Getting over a love - what helped?

Anonymous
Anyone who does not love me or betrays me, I am instantly out of love with them.

Anonymous
The only things that ever helped me manage heartbreak: 1. Intense exercise. 2. Cigarettes. Other than that just try to focus on productive work as best you can.

Drinking just makes things worse, and hooking up with someone else too quickly is just as likely to backfire as it is to help, often for me it just reminded me of what I was missing.
Anonymous
NP. Still getting over a love years later. I try keeping myself busy, new interest, hobbies, social network. Good luck.
Anonymous
What helped -

Doing whatever the hell I wanted, barring anything self-harming, for a bit. If that meant moping few days straight and watching that show everyone else dislikes but me, did it. If going to 5 parties one night helped, go. Selfishly have fun. When leaving your boss (if working), remind yourself: this is your life. You report to no one.

Get a new hobby. Cook, take a singing lesson, read every book by X author. The list goes on.

Write some journal entries about what you learned about what you want through daring them.
Anonymous
Realizing that they were never the person they portrayed to be the first 6 months. I fell in love with that person and then managed to imagine future together. They were just mirroring how I treated them. I must have done a good job, because it felt so good.
They were also from different culture. I thought that's norm for them. Not true.
I did ask why they would love-bomb me and then fall flat. They said everyone did that. Again, not true.
The worst is not even the love-bombing, but disappearing and then thinking they can just come back whenever and several times. Who the heck does this?! Not one healthy person I know. They need validation when they contact me and my healing takes several steps back.
Shortly, I love the fantasy I created based on how they were at the beginning.

Anonymous
I think there's something to giving yourself a set time period to mope, then moving on. I'd choose a window, up to a week. Then decide to move on "enough now" style like the Love Actually guy.
Anonymous
Anonymous wrote:Realizing that they were never the person they portrayed to be the first 6 months. I fell in love with that person and then managed to imagine future together. They were just mirroring how I treated them. I must have done a good job, because it felt so good.
They were also from different culture. I thought that's norm for them. Not true.
I did ask why they would love-bomb me and then fall flat. They said everyone did that.
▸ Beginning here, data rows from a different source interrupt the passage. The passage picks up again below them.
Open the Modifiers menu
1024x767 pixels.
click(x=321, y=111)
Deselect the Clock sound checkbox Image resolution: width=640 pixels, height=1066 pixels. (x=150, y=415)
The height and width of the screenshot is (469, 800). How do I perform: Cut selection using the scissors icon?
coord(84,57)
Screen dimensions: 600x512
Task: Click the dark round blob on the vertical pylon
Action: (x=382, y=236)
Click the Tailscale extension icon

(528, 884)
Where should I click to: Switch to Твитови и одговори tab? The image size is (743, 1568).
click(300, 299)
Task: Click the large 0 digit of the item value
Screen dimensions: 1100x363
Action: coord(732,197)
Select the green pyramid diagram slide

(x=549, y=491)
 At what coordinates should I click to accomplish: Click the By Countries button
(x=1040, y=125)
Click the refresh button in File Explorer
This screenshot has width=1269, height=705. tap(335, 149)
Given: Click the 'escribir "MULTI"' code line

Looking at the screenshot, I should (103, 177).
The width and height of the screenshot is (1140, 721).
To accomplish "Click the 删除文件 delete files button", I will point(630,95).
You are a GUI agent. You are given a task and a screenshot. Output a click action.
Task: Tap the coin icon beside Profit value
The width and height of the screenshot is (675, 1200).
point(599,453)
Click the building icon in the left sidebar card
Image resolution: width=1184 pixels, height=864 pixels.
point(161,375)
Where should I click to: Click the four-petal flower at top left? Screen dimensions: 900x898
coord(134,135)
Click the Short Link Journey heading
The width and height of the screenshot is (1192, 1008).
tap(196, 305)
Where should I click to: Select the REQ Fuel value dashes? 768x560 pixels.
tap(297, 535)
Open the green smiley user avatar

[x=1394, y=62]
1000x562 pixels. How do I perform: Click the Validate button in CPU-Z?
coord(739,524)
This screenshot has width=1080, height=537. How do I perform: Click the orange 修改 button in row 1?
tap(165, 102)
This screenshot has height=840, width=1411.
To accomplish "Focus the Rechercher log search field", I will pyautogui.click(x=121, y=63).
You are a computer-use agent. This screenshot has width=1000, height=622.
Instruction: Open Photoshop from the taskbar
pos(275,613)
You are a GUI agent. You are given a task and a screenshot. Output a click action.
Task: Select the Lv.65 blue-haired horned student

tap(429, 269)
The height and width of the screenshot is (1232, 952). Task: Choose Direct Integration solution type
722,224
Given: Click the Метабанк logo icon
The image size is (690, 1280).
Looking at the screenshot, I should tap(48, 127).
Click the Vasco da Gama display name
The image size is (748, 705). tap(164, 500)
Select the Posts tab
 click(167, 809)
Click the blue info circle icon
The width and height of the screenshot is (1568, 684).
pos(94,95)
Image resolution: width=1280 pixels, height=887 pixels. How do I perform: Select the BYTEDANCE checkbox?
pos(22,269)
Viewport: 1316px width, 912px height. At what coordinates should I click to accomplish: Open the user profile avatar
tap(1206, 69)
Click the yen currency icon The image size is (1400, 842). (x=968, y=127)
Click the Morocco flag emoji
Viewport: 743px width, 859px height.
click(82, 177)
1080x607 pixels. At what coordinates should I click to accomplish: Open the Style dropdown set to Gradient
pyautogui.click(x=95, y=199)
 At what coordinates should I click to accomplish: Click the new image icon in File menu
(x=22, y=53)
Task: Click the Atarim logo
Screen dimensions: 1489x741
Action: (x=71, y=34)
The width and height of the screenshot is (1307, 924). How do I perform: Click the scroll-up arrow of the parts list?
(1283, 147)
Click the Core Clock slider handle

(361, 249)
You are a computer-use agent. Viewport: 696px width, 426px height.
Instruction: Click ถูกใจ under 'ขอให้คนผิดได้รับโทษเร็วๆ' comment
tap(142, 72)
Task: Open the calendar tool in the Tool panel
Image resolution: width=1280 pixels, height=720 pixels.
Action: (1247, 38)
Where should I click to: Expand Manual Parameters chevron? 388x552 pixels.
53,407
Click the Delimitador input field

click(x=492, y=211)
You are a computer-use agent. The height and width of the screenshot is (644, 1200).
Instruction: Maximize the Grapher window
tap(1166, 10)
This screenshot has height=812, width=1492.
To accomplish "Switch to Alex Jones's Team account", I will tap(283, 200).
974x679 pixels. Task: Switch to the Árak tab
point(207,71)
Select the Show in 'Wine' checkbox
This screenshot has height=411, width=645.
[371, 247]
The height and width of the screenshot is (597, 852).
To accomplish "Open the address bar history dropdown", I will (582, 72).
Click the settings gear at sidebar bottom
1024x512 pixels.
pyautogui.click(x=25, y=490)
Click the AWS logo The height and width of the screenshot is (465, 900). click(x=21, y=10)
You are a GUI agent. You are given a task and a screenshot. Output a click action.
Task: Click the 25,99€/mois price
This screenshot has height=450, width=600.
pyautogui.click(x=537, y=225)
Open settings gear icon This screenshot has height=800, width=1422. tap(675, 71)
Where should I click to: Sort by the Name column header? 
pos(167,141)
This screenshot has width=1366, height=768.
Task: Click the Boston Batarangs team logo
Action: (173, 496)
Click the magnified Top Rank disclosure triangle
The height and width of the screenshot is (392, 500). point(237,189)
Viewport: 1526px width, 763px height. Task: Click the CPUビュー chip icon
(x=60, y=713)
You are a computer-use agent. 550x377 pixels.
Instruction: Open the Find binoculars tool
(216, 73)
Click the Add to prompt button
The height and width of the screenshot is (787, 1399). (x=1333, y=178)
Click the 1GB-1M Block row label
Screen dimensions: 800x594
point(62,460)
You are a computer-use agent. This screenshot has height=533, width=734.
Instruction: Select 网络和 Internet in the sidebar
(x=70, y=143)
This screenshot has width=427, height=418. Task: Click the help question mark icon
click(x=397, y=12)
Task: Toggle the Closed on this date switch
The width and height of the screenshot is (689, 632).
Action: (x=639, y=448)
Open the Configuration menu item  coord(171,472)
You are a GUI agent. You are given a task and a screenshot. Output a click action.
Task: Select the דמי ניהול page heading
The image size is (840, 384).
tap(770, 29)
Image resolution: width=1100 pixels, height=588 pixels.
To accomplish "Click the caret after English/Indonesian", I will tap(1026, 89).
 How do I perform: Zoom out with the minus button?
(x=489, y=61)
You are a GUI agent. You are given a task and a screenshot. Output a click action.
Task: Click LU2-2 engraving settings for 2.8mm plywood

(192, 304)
Again, not true.
The worst is not even the love-bombing, but disappearing and then thinking they can just come back whenever and several times. Who the heck does this?! Not one healthy person I know. They need validation when they contact me and my healing takes several steps back.
Shortly, I love the fantasy I created based on how they were at the beginning.


Who does this? Avoidants do!
Anonymous
Are you trying to get over the loss of the actual person or the loss of a "love relationship" and being "in love"?
Anonymous
What helped me enormously was a great antidepressant (Zoloft.)

But then I already suffered from depression already.
Anonymous
I make a list of the pros and cons of the guy. It helps to see it in black and white. Be really petty. Then look at the list whenever you start to miss him.
Anonymous
Anonymous wrote:Realizing that I was in love with who they portrayed themself to be and not who they actually were was a game changer for me.

Also, had the best sex of my life with a nerdy lawyer who was a total departure from my normal "type" - opened up a new universe for me


Seriously? How did the nerdy guy pull that off?
Anonymous
write a list of things you don't like about a person and read it when you feel sad or feel the urge to call him
Anonymous
Spending time by myself and learning who I really am was the most important thing. It let me find the actual right person. It was a bit hard though as there were some things I THOUGHT I wanted out of a partner, but I realized that was more for my own ego than what would make me happy long term.
Anonymous
Catching up with that overly endowed ex-fwb and having him make you forget your name.
Anonymous
I didn’t mope because I quickly came to realize that I was going to be better off. So I got on with my life and met my now husband a month or so later.